(Record per la localizzazione di elementi)
+++
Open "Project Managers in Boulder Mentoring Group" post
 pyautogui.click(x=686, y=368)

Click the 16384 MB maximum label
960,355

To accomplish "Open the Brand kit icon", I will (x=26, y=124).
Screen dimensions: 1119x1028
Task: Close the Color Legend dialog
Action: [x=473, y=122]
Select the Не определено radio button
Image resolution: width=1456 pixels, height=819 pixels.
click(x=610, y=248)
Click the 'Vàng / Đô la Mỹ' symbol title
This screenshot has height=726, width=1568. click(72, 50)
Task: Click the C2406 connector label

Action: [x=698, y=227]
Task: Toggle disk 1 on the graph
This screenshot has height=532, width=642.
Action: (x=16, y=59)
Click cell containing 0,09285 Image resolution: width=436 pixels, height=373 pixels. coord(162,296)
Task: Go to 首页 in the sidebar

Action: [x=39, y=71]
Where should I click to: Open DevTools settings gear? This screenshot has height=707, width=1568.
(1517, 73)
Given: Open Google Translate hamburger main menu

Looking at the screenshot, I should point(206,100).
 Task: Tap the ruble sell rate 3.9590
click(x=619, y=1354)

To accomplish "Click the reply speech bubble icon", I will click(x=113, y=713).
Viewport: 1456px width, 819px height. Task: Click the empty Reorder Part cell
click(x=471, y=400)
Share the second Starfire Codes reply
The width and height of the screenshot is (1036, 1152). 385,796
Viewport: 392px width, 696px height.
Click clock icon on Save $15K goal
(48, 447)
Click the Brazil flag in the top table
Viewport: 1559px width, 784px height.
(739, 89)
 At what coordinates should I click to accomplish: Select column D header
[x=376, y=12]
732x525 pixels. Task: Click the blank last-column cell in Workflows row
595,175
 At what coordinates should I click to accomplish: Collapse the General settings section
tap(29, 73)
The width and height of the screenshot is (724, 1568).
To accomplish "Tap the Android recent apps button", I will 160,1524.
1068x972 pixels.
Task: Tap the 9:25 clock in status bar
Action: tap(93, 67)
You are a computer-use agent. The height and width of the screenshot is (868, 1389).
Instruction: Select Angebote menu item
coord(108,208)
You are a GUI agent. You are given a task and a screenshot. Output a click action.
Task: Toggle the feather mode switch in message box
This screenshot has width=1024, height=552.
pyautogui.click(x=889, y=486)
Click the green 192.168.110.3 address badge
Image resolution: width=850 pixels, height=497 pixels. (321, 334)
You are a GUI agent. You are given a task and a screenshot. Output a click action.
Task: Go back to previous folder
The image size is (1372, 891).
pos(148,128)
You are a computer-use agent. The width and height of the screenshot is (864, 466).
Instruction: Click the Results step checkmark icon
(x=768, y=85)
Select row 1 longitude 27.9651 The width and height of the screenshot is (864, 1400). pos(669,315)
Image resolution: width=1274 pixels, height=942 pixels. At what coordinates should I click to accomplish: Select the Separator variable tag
+++
> **Consegna**
Riporta le righe comprese tra quella che contiene "Select row 1" e la fine del materiale, sostituendo "longitude" con "latitude" e lasciando invariato tutto il resto.

> **Soluzione svolta**
Select row 1 latitude 27.9651 The width and height of the screenshot is (864, 1400). pos(669,315)
Image resolution: width=1274 pixels, height=942 pixels. At what coordinates should I click to accomplish: Select the Separator variable tag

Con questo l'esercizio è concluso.